Supplied passage.
◆ ◆ ◆ ◆

The CrIS Cross-Track Infrared Sounder is one of the most advanced hyper spectral instruments in the National Oceanic and Atmospheric Administration (NOAA) Joint Satellite System. CrIS is a high-resolution infrared spectrometer of which the operating principle is based on the separation of infrared energy emitted by the atmosphere, resulting in high vertical resolution. The instrument provides atmospheric sounding within 2,211 spectral channels in three wavelength bands: long-wave LWIR (9.14–15.38 µm), medium-wave MWIR (5.71–8.26 µm), and short-wave SWIR (3.92–4.64 µm) [44].
The Advanced Technology Microwave Sounder (ATMS) is a 22-channel scanning microwave radiometer for atmospheric and Earth surface observations, which makes observations in the microwave part of the electromagnetic spectrum. ATMS and CrIS provide data on the water cycle, namely, water vapor, clouds, and precipitation. Since clouds are non-transparent in the infrared part of the spectrum (as measured by the CrIS instrument), the two instruments work in combination to cover a broader range of weather conditions. ATMS provides a view inside and under clouds and can be used to study storms and hurricanes from the inside [45].
The MERRA-2 catalog presents temperature values for various altitudes: 2, 10, 42, 72 m, and at “surfaces” where atmospheric pressure is 250, 500, and 850 hPa. The atlas used air temperature values at 42.2 m above the ground surface. This makes it possible to analyze the data without taking into account the influence of wind, snow, and other surface factors.
If we use the compiled maps for the purpose of climate forecasting, the general tendency of average air temperature increase since 1980 is clearly observed in Figure 12. This map shows the rate of change of the average annual air temperature. All values are positive, which means that for the specified time period, the temperature values are exclusively increasing. Additionally, we can distinguish the general trend—the more northward, the stronger the temperature changes are. In the area of the Novaya Zemlya Archipelago, the values of average annual temperature increase by 1 °C per 10 years.
Since the studied area is located in the north, we can note extreme temperature values in winter periods, as well as characteristic areas where the cooling is not in contrast. Figure 13 shows a map of air temperature values for the whole period for January. The data indicate that the general trend of decreasing temperatures is directed from west to east—from near-zero temperatures north of the Kola Peninsula, to −26 °C in Taimyr and from −20 °C to −24 °C in Siberia. Zero temperatures, however, are present only in the oceanic part of the territory, which is explained by the influence of warm ocean currents. On land, this influence disappears, and temperatures range from −8 °C to −10 °C.

◆ ◆ ◆ ◆

Available data.
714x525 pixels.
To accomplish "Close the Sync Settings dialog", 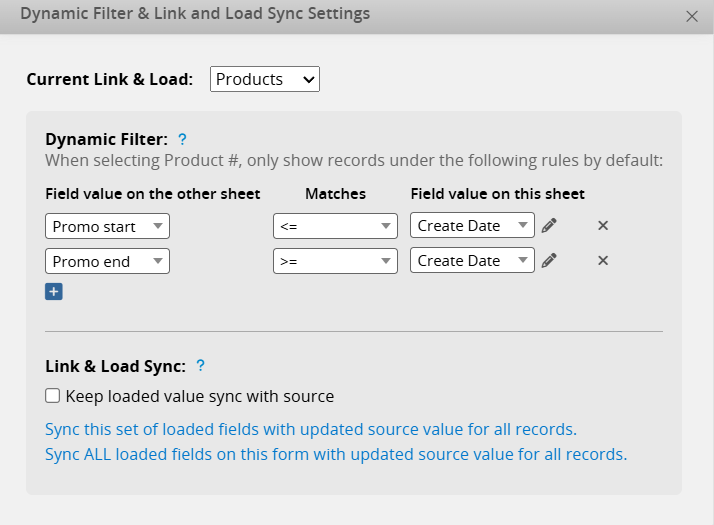I will coord(691,16).
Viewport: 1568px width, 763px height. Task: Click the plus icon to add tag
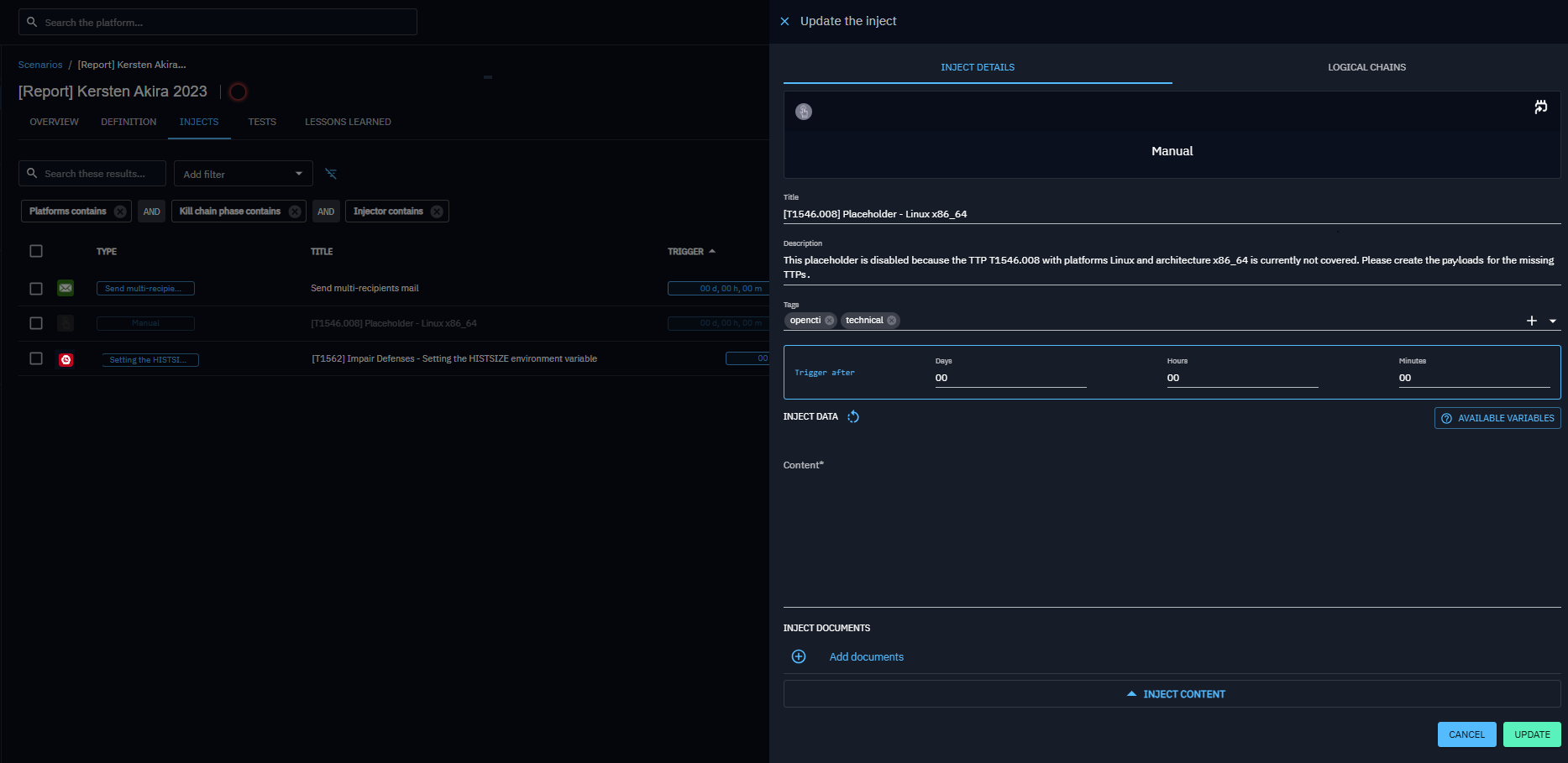pos(1531,321)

◆ ◆ ◆ ◆

Tasks to carry out.
**A.** From the passage on satellite sounding and Arctic air temperatures above, set down the part that opens with the words containing "If we use the" and closes with "per 10 years.".
**B.** Carry on the passage on satellite sounding and Arctic air temperatures from the point where it stops.

Replies.
**A.**
If we use the compiled maps for the purpose of climate forecasting, the general tendency of average air temperature increase since 1980 is clearly observed in Figure 12. This map shows the rate of change of the average annual air temperature. All values are positive, which means that for the specified time period, the temperature values are exclusively increasing. Additionally, we can distinguish the general trend—the more northward, the stronger the temperature changes are. In the area of the Novaya Zemlya Archipelago, the values of average annual temperature increase by 1 °C per 10 years.

**B.**
3.3. Total Precipitation

Precipitation is a value that describes the height, in millimeters, of a water layer that would form on the surface of the Earth without external influence. The first measurements of this parameter were made for the purpose of storm analysis, rain distribution, and rainfall forecasting. The first satellite measurements of precipitation were made using radar to produce three-dimensional maps of storm structure and to calculate the altitudes where the phase transition from snow to rain occurs. Since one of the most important climatic processes is the water cycle on Earth and in the atmosphere, such data allowed qualitatively to complement and improve models of global atmospheric circulation. The most common methods of precipitation measuring nowadays are either microwave sensors or ground-based observatories. Microwave sensors measure the energy emitted by the atmosphere or the ground, and extract quantitative characteristics of water vapor, water in clouds, and the intensity of precipitation in the atmosphere from the signal. There are sensors that additionally allow estimating both the rate of precipitation and the geometric characteristics of water particles.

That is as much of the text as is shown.